Ясперс провел важное разграничение между “психологическим пониманием” и “причинным объяснением” человеческого поведения. Психологическое понимание – это симпатия и эмпатия, рассказывание историй, работа в обратном направлении от настоящего к формирующему опыту, словно они лежат на одной непрерывной дуге. Однако этот крайне полезный и иногда красивый способ рассмотрения нашей жизни тоже может оказаться иллюзорным: наша жизнь постоянно подвергается причинно-следственным воздействиям генетики, болезней и даже случайностей. Иначе говоря, с нами происходит много всего, даже такого, во что мы не верим.

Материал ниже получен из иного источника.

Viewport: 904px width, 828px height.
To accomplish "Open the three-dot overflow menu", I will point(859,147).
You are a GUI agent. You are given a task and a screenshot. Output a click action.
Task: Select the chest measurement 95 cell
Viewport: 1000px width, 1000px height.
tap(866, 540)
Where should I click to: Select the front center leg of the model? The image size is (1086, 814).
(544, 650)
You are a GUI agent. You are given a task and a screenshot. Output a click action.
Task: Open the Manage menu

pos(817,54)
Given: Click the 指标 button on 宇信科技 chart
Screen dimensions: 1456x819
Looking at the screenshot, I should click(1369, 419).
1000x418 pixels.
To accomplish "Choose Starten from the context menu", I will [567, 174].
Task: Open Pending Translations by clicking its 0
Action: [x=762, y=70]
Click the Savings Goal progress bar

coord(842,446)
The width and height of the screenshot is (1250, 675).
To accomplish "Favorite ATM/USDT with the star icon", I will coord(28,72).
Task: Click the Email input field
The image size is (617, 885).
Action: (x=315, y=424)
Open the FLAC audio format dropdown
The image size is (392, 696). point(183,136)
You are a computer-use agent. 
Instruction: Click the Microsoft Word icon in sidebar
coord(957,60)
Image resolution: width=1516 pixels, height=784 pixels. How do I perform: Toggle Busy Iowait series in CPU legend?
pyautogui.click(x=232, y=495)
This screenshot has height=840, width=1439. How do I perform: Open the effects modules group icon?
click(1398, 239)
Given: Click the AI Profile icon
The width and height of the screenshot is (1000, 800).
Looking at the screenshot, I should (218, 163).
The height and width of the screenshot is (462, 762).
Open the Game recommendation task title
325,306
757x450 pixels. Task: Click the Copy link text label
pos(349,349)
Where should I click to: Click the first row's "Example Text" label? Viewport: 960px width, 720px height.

Современная психиатрия поступает совершенно оправданно, когда обращается к нейрофизиологии за ответами на некоторые вопросы, имеющие отношение к природе человека, и именно такова была моя ориентация как нейропсихиатра. Однако к некоторым направлениям нейрофизиологии, в числе которых, например, современная психофармакология, остается много вопросов. Нейромедиаторы, биохимические передатчики мозга, часто называют современным аналогом древних гуморов. Подобно тому как древние греки считали, что кровь и желчь определяют сангвинический и меланхолический темперамент, мы говорим о дофамине и серотонине; нас учат, что первый снабжает нас мотивацией, а второй отвечает за настроение. А есть еще и “приливы” адреналина, и “подъем” от серотонина – и многое другое.
Если говорить о дофамине, то его недостаток приводит к болезни Паркинсона, а избыток – к шизофрении. Но тогда как же быть со случаем из главы 1, когда у пациентки наблюдается и то и другое одновременно? Понять суть ее недуга невозможно, не разобравшись в роли дофамина. При этом нестойкое мировосприятие пациентки, сформированное и искаженное химическим дисбалансом, скорее расширяет, нежели сужает наши представления о ее личности.